═════ BRANO FORNITO
La classifica. Secondo la ricerca, il 19.2% dei domini pericolosi infatti terminano con .hk (Hong Kong). L'ex colonia britannica guadagna così il primo posto nella classifica dei siti più rischiosi, togliendo il primato a Tokelau, una minuscola isola di 1.500 abitanti nel Sud del Pacifico. A seguire nella classifica i siti cinesi (.cn) al secondo posto con l'11%. Figurano poi nella top 5, le Filippine (.ph), la Romania (.ro) e la Russia (.ru). Fra i siti più sicuri, invece, la Finlandia (.fi) con lo 0.05%, seguita dal Giappone (.jp).
Nel mirino del rapporto, però, anche i siti che terminano con .info (11.8%), mentre i siti web governativi (.gov) - afferma il Rapporto McAfee - si sono confermati come il dominio generico più sicuro. Il dominio più popolare, .com, infine, è complessivamente il nono più rischioso.
══════════
═════ RIGHE MOSTRATE
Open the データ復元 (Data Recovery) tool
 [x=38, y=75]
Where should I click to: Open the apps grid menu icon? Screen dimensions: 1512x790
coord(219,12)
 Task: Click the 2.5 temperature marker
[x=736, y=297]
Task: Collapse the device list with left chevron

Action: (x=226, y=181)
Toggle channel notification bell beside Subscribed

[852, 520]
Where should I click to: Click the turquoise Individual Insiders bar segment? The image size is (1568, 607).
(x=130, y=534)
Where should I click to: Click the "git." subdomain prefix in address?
══════════
--- AZIONE RICHIESTA 1 ---
Copia dal brano sui domini più rischiosi tutto ciò che va da "La classifica. Secondo" fino a "nono più rischioso.".
--- AZIONE RICHIESTA 2 ---
Secondo il brano sui domini più rischiosi, quale paese ha i siti più sicuri e con quale percentuale?
Le righe non hanno alcun ruolo in questo lavoro.

--- SOLUZIONE ESERCIZIO 1 ---
La classifica. Secondo la ricerca, il 19.2% dei domini pericolosi infatti terminano con .hk (Hong Kong). L'ex colonia britannica guadagna così il primo posto nella classifica dei siti più rischiosi, togliendo il primato a Tokelau, una minuscola isola di 1.500 abitanti nel Sud del Pacifico. A seguire nella classifica i siti cinesi (.cn) al secondo posto con l'11%. Figurano poi nella top 5, le Filippine (.ph), la Romania (.ro) e la Russia (.ru). Fra i siti più sicuri, invece, la Finlandia (.fi) con lo 0.05%, seguita dal Giappone (.jp).
Nel mirino del rapporto, però, anche i siti che terminano con .info (11.8%), mentre i siti web governativi (.gov) - afferma il Rapporto McAfee - si sono confermati come il dominio generico più sicuro. Il dominio più popolare, .com, infine, è complessivamente il nono più rischioso.

--- SOLUZIONE ESERCIZIO 2 ---
La Finlandia (.fi), con lo 0.05%.